Job:
Repeat the stretch of lines from the one containing "Task: Switch to the 企业版 tab" through the one containing "Viewport: 700px width, 680px", with nothing changed.
>> start Available records
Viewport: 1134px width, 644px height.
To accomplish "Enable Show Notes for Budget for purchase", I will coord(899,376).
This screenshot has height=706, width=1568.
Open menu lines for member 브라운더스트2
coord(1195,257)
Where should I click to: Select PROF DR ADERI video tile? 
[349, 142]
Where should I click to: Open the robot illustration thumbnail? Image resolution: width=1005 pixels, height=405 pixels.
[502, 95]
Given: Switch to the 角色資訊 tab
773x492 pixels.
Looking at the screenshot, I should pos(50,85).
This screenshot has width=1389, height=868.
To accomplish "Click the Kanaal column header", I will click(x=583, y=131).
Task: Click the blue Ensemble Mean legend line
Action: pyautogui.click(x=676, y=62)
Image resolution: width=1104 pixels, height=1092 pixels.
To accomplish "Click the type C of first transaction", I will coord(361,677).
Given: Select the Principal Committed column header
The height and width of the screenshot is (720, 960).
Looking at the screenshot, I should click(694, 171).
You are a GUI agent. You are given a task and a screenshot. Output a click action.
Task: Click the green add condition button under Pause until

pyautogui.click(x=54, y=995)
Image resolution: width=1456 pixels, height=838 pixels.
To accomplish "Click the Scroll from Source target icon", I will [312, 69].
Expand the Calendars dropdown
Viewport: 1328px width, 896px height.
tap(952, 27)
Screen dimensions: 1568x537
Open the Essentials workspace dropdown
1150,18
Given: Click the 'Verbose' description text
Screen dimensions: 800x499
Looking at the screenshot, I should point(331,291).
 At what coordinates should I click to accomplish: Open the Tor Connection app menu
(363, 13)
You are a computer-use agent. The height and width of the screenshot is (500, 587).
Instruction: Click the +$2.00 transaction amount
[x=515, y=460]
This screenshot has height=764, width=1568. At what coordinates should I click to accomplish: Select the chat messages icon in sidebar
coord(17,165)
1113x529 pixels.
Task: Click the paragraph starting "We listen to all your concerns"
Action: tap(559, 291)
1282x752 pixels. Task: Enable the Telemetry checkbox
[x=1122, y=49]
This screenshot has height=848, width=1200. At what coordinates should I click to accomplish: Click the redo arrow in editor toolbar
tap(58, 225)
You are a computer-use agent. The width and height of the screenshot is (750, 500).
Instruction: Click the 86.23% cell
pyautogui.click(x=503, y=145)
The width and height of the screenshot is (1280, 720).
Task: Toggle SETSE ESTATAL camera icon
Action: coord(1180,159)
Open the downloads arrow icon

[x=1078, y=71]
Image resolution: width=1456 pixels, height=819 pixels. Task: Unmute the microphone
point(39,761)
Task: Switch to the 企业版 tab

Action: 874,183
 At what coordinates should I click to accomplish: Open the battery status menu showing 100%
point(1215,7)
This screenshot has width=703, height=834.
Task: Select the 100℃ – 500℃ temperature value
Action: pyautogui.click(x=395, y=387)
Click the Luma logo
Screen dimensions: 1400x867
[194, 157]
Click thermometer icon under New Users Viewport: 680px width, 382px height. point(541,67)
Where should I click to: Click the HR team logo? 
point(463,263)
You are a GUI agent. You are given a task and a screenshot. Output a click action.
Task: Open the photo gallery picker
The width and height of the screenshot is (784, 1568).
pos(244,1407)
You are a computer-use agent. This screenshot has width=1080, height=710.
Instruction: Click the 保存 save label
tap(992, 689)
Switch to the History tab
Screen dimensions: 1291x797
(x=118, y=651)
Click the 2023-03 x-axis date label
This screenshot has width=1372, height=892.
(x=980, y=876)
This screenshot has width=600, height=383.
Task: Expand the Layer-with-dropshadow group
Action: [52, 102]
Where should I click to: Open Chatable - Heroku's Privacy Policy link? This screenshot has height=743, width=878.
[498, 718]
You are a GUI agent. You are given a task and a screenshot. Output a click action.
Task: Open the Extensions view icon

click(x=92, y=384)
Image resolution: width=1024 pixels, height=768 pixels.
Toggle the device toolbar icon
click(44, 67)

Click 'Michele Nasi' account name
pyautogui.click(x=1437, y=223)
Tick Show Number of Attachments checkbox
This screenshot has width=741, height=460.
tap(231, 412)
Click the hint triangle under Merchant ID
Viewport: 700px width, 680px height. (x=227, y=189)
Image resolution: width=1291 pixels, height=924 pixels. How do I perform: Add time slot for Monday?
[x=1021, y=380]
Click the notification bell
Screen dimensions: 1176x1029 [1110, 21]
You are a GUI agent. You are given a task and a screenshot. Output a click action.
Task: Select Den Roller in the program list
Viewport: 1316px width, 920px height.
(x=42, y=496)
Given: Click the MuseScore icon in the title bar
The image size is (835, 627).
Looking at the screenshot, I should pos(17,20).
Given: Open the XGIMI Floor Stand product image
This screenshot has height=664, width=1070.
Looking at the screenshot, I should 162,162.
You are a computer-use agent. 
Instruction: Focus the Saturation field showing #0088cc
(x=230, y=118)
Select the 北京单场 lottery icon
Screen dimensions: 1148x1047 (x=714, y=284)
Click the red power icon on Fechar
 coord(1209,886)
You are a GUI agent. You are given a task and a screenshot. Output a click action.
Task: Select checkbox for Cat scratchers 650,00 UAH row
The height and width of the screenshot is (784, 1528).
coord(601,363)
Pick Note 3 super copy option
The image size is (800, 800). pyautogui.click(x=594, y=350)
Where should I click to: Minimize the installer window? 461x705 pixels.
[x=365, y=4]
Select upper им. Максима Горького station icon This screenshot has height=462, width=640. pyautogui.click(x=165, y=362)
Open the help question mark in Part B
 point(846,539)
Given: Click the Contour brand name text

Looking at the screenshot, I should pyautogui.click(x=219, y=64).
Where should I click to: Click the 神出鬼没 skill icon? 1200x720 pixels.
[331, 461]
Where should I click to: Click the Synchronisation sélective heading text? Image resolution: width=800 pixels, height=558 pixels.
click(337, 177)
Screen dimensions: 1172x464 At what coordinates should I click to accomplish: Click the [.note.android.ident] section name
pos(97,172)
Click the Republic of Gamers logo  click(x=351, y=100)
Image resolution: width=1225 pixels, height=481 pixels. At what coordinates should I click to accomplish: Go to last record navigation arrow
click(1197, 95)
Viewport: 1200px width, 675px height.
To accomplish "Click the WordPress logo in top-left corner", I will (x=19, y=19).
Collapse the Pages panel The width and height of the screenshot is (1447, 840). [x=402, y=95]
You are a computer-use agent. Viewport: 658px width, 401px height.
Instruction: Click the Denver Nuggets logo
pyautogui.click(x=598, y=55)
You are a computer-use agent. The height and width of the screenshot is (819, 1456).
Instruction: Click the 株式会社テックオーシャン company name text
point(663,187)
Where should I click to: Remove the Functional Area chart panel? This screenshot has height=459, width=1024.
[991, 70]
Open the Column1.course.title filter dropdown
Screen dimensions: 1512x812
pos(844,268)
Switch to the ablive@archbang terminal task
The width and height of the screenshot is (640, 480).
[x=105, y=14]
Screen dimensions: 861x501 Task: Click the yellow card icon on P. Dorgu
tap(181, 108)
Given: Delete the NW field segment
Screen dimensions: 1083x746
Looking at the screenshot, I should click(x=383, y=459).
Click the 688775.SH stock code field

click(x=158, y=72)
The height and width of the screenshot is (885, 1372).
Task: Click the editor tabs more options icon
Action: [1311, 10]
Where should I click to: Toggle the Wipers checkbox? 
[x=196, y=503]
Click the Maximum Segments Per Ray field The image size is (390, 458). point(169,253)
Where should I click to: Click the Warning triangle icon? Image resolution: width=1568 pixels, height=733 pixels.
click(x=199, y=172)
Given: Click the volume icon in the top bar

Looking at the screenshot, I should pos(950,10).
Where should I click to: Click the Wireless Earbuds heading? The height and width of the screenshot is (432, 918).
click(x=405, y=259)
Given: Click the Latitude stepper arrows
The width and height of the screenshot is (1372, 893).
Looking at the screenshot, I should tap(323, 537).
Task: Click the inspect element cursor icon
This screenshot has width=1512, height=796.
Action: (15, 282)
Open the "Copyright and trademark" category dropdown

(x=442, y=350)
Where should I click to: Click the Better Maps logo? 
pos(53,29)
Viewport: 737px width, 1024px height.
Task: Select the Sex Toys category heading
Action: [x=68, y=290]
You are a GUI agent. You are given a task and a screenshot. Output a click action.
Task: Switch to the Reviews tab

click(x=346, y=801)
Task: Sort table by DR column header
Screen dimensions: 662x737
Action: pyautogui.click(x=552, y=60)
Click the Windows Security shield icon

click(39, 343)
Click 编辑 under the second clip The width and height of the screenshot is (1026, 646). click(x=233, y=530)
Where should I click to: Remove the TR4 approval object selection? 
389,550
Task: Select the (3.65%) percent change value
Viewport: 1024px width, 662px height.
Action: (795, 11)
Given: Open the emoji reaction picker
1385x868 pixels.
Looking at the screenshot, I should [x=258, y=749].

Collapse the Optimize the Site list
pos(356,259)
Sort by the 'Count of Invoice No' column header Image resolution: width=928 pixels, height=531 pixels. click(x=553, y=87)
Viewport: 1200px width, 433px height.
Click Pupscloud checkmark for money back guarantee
>> end Available records
Answer to the problem:
Task: Switch to the 企业版 tab

Action: 874,183
 At what coordinates should I click to accomplish: Open the battery status menu showing 100%
point(1215,7)
This screenshot has width=703, height=834.
Task: Select the 100℃ – 500℃ temperature value
Action: pyautogui.click(x=395, y=387)
Click the Luma logo
Screen dimensions: 1400x867
[194, 157]
Click thermometer icon under New Users Viewport: 680px width, 382px height. point(541,67)
Where should I click to: Click the HR team logo? 
point(463,263)
You are a GUI agent. You are given a task and a screenshot. Output a click action.
Task: Open the photo gallery picker
The width and height of the screenshot is (784, 1568).
pos(244,1407)
You are a computer-use agent. This screenshot has width=1080, height=710.
Instruction: Click the 保存 save label
tap(992, 689)
Switch to the History tab
Screen dimensions: 1291x797
(x=118, y=651)
Click the 2023-03 x-axis date label
This screenshot has width=1372, height=892.
(x=980, y=876)
This screenshot has width=600, height=383.
Task: Expand the Layer-with-dropshadow group
Action: [52, 102]
Where should I click to: Open Chatable - Heroku's Privacy Policy link? This screenshot has height=743, width=878.
[498, 718]
You are a GUI agent. You are given a task and a screenshot. Output a click action.
Task: Open the Extensions view icon

click(x=92, y=384)
Image resolution: width=1024 pixels, height=768 pixels.
Toggle the device toolbar icon
click(44, 67)

Click 'Michele Nasi' account name
pyautogui.click(x=1437, y=223)
Tick Show Number of Attachments checkbox
This screenshot has width=741, height=460.
tap(231, 412)
Click the hint triangle under Merchant ID
Viewport: 700px width, 680px height. (x=227, y=189)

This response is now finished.